HAMBURG – New plants for production of bioethanol fuel entering service in Germany will start consuming significant volumes of grain this year — but only at very low prices, market players fear.
A series of new bioethanol plants will require more than 1.4 million tonnes of rye and wheat this year in Germany, analysts estimate.
This will be a significant part of the country’s grain crop, which totalled 50 million tonnes in 2004.
“There is no doubt that the volumes of grain to be consumed for bioethanol production this year will for the first time provide a significant new outlet which has to be welcomed at a time of a very serious fall in export demand,” one trader said.
“But prices so far being offered by some new plants are rock bottom and are often under feed grain prices.”
Rye is likely to be the main feedstock. Following the removal of rye from the European Union’s intervention subsidy scheme in summer 2004, rye growers have been seeking new markets and suffering low prices.
Initial contracts for 2005 rye deliveries with bioethanol producers were said by traders to be around 76 euros a tonne.

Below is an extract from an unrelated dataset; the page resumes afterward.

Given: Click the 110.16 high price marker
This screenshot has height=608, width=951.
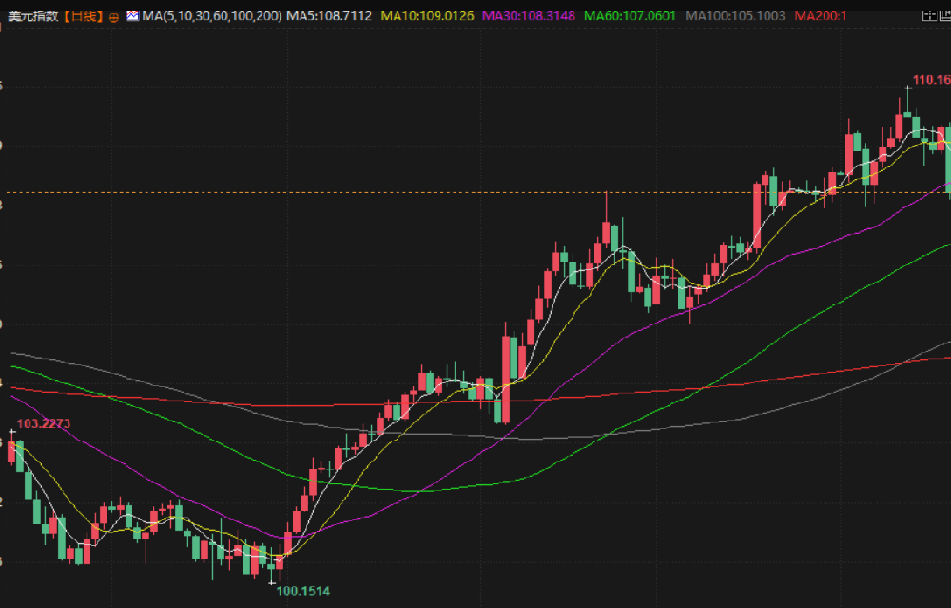Looking at the screenshot, I should click(x=932, y=80).
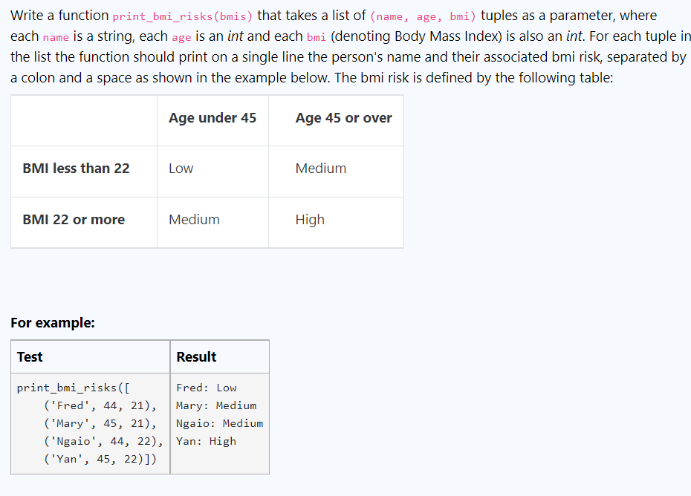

But purchase offers direct to farmers were often under 70 euros a tonne and even as low as 65 euros.
Commercial feed rye prices are above 90 euros in most of Germany, although they are around 76 to 77 euros a tonne in the eastern state of Brandenburg, the main centre of overproduction and a major location for bioethanol output.
“A rate of around 76 euros is just about acceptable but when I hear prices offered of well under 70 euros a tonne for farmers, I think this is not high enough to justify farmers growing rye,” an analyst said.
“If higher prices cannot be achieved, especially for rye, farmers will start switching to other crops or start looking at set-aside.”
“But if German farmers are unwilling to sell, the new plants have the option of buying from new EU members like the Czech Republic and Hungary which have huge surpluses of grain which they cannot sell at home and could easily send to Germany.”
“I think cultivation of rye for harvest in 2006 will continue to fall despite the new demand we will see from the bioethanol plants in 2005.”
Another trader said: “I see bioethanol as the strategic long term hope for German grain farmers.” “Exports are very weak and we are facing ever more competition from cheap grain producers.”
“We produce far more than domestic consumption and the EU will not buy millions of tonnes for intervention every year forever.”
“I can only see bioethanol as a realistic new market in the short term for millions of tonnes of German grain.”